» **WHAT YOU ARE ASKED TO DO**
Retype every record below exactly as it appears.

» **INPUT FOR THIS TASK**
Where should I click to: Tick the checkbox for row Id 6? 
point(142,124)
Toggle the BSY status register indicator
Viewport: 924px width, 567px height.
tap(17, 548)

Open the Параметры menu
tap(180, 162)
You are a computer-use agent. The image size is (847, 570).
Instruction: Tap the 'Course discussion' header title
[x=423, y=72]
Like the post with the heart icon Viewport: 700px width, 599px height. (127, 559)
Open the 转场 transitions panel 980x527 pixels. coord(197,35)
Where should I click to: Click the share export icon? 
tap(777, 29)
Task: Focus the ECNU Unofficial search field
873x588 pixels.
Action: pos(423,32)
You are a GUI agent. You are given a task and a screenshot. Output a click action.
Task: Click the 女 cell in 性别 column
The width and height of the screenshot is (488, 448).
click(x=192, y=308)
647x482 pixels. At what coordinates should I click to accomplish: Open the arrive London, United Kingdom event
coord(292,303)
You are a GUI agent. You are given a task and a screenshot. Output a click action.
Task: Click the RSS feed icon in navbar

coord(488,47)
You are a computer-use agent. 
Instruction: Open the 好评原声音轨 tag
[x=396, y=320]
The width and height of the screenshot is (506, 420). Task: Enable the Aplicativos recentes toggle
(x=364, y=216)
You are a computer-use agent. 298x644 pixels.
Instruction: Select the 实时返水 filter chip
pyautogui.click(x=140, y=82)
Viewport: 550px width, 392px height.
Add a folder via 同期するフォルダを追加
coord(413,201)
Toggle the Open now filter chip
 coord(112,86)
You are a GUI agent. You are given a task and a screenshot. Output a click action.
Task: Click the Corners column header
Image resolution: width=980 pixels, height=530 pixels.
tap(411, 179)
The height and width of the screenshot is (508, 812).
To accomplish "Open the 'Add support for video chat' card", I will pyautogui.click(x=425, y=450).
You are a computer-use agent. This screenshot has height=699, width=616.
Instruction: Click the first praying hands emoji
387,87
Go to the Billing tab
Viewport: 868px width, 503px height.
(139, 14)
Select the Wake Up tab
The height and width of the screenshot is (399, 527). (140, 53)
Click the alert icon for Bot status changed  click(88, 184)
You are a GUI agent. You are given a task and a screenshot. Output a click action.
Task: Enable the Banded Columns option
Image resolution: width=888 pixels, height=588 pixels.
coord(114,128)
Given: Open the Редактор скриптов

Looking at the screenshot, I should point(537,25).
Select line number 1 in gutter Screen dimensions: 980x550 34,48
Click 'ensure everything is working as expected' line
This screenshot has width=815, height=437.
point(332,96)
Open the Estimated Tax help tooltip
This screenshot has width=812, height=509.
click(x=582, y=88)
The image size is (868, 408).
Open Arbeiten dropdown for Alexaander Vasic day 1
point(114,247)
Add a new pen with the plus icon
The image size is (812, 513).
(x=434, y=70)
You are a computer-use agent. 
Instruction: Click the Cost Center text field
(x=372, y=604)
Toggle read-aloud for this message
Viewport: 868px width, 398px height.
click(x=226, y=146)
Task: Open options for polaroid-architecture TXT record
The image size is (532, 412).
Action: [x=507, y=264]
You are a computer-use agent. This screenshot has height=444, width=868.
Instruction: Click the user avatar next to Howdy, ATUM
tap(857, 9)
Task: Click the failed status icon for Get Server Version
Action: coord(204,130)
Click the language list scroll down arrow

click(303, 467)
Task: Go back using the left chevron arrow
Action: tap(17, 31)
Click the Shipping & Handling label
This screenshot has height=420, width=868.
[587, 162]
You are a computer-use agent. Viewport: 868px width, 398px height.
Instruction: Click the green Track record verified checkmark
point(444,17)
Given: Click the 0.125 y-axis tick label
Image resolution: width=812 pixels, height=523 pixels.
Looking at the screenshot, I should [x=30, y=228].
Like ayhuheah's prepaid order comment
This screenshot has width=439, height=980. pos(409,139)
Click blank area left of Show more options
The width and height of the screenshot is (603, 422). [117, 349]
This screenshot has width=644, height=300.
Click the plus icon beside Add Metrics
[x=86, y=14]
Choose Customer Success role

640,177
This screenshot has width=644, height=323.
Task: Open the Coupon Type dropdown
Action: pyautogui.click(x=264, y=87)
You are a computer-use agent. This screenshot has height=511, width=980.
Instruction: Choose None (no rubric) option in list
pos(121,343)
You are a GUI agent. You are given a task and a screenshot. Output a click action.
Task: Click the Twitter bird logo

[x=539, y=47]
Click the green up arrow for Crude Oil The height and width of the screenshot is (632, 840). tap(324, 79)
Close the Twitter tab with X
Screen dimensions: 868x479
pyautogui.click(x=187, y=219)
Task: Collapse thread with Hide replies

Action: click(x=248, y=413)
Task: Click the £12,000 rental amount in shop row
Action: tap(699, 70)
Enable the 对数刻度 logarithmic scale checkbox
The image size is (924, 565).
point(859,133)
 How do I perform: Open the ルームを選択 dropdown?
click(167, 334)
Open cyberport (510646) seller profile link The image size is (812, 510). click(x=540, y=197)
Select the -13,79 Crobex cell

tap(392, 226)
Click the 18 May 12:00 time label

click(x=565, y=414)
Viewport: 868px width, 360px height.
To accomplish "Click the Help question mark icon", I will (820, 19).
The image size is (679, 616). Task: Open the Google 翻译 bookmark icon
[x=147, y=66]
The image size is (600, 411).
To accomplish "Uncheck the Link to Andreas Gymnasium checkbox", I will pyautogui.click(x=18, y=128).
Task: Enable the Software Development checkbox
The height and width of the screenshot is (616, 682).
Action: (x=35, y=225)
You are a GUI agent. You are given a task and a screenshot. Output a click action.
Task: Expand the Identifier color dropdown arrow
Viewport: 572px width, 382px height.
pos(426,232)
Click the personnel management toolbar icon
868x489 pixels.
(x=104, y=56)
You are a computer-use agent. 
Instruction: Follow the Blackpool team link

» **ANSWER BOX**
Where should I click to: Tick the checkbox for row Id 6? 
point(142,124)
Toggle the BSY status register indicator
Viewport: 924px width, 567px height.
tap(17, 548)

Open the Параметры menu
tap(180, 162)
You are a computer-use agent. The image size is (847, 570).
Instruction: Tap the 'Course discussion' header title
[x=423, y=72]
Like the post with the heart icon Viewport: 700px width, 599px height. (127, 559)
Open the 转场 transitions panel 980x527 pixels. coord(197,35)
Where should I click to: Click the share export icon? 
tap(777, 29)
Task: Focus the ECNU Unofficial search field
873x588 pixels.
Action: pos(423,32)
You are a GUI agent. You are given a task and a screenshot. Output a click action.
Task: Click the 女 cell in 性别 column
The width and height of the screenshot is (488, 448).
click(x=192, y=308)
647x482 pixels. At what coordinates should I click to accomplish: Open the arrive London, United Kingdom event
coord(292,303)
You are a GUI agent. You are given a task and a screenshot. Output a click action.
Task: Click the RSS feed icon in navbar

coord(488,47)
You are a computer-use agent. 
Instruction: Open the 好评原声音轨 tag
[x=396, y=320]
The width and height of the screenshot is (506, 420). Task: Enable the Aplicativos recentes toggle
(x=364, y=216)
You are a computer-use agent. 298x644 pixels.
Instruction: Select the 实时返水 filter chip
pyautogui.click(x=140, y=82)
Viewport: 550px width, 392px height.
Add a folder via 同期するフォルダを追加
coord(413,201)
Toggle the Open now filter chip
 coord(112,86)
You are a GUI agent. You are given a task and a screenshot. Output a click action.
Task: Click the Corners column header
Image resolution: width=980 pixels, height=530 pixels.
tap(411, 179)
The height and width of the screenshot is (508, 812).
To accomplish "Open the 'Add support for video chat' card", I will pyautogui.click(x=425, y=450).
You are a computer-use agent. This screenshot has height=699, width=616.
Instruction: Click the first praying hands emoji
387,87
Go to the Billing tab
Viewport: 868px width, 503px height.
(139, 14)
Select the Wake Up tab
The height and width of the screenshot is (399, 527). (140, 53)
Click the alert icon for Bot status changed  click(88, 184)
You are a GUI agent. You are given a task and a screenshot. Output a click action.
Task: Enable the Banded Columns option
Image resolution: width=888 pixels, height=588 pixels.
coord(114,128)
Given: Open the Редактор скриптов

Looking at the screenshot, I should point(537,25).
Select line number 1 in gutter Screen dimensions: 980x550 34,48
Click 'ensure everything is working as expected' line
This screenshot has width=815, height=437.
point(332,96)
Open the Estimated Tax help tooltip
This screenshot has width=812, height=509.
click(x=582, y=88)
The image size is (868, 408).
Open Arbeiten dropdown for Alexaander Vasic day 1
point(114,247)
Add a new pen with the plus icon
The image size is (812, 513).
(x=434, y=70)
You are a computer-use agent. 
Instruction: Click the Cost Center text field
(x=372, y=604)
Toggle read-aloud for this message
Viewport: 868px width, 398px height.
click(x=226, y=146)
Task: Open options for polaroid-architecture TXT record
The image size is (532, 412).
Action: [x=507, y=264]
You are a computer-use agent. This screenshot has height=444, width=868.
Instruction: Click the user avatar next to Howdy, ATUM
tap(857, 9)
Task: Click the failed status icon for Get Server Version
Action: coord(204,130)
Click the language list scroll down arrow

click(303, 467)
Task: Go back using the left chevron arrow
Action: tap(17, 31)
Click the Shipping & Handling label
This screenshot has height=420, width=868.
[587, 162]
You are a computer-use agent. Viewport: 868px width, 398px height.
Instruction: Click the green Track record verified checkmark
point(444,17)
Given: Click the 0.125 y-axis tick label
Image resolution: width=812 pixels, height=523 pixels.
Looking at the screenshot, I should [x=30, y=228].
Like ayhuheah's prepaid order comment
This screenshot has width=439, height=980. pos(409,139)
Click blank area left of Show more options
The width and height of the screenshot is (603, 422). [117, 349]
This screenshot has width=644, height=300.
Click the plus icon beside Add Metrics
[x=86, y=14]
Choose Customer Success role

640,177
This screenshot has width=644, height=323.
Task: Open the Coupon Type dropdown
Action: pyautogui.click(x=264, y=87)
You are a computer-use agent. This screenshot has height=511, width=980.
Instruction: Choose None (no rubric) option in list
pos(121,343)
You are a GUI agent. You are given a task and a screenshot. Output a click action.
Task: Click the Twitter bird logo

[x=539, y=47]
Click the green up arrow for Crude Oil The height and width of the screenshot is (632, 840). tap(324, 79)
Close the Twitter tab with X
Screen dimensions: 868x479
pyautogui.click(x=187, y=219)
Task: Collapse thread with Hide replies

Action: click(x=248, y=413)
Task: Click the £12,000 rental amount in shop row
Action: tap(699, 70)
Enable the 对数刻度 logarithmic scale checkbox
The image size is (924, 565).
point(859,133)
 How do I perform: Open the ルームを選択 dropdown?
click(167, 334)
Open cyberport (510646) seller profile link The image size is (812, 510). click(x=540, y=197)
Select the -13,79 Crobex cell

tap(392, 226)
Click the 18 May 12:00 time label

click(x=565, y=414)
Viewport: 868px width, 360px height.
To accomplish "Click the Help question mark icon", I will (820, 19).
The image size is (679, 616). Task: Open the Google 翻译 bookmark icon
[x=147, y=66]
The image size is (600, 411).
To accomplish "Uncheck the Link to Andreas Gymnasium checkbox", I will pyautogui.click(x=18, y=128).
Task: Enable the Software Development checkbox
The height and width of the screenshot is (616, 682).
Action: (x=35, y=225)
You are a GUI agent. You are given a task and a screenshot. Output a click action.
Task: Expand the Identifier color dropdown arrow
Viewport: 572px width, 382px height.
pos(426,232)
Click the personnel management toolbar icon
868x489 pixels.
(x=104, y=56)
You are a computer-use agent. 
Instruction: Follow the Blackpool team link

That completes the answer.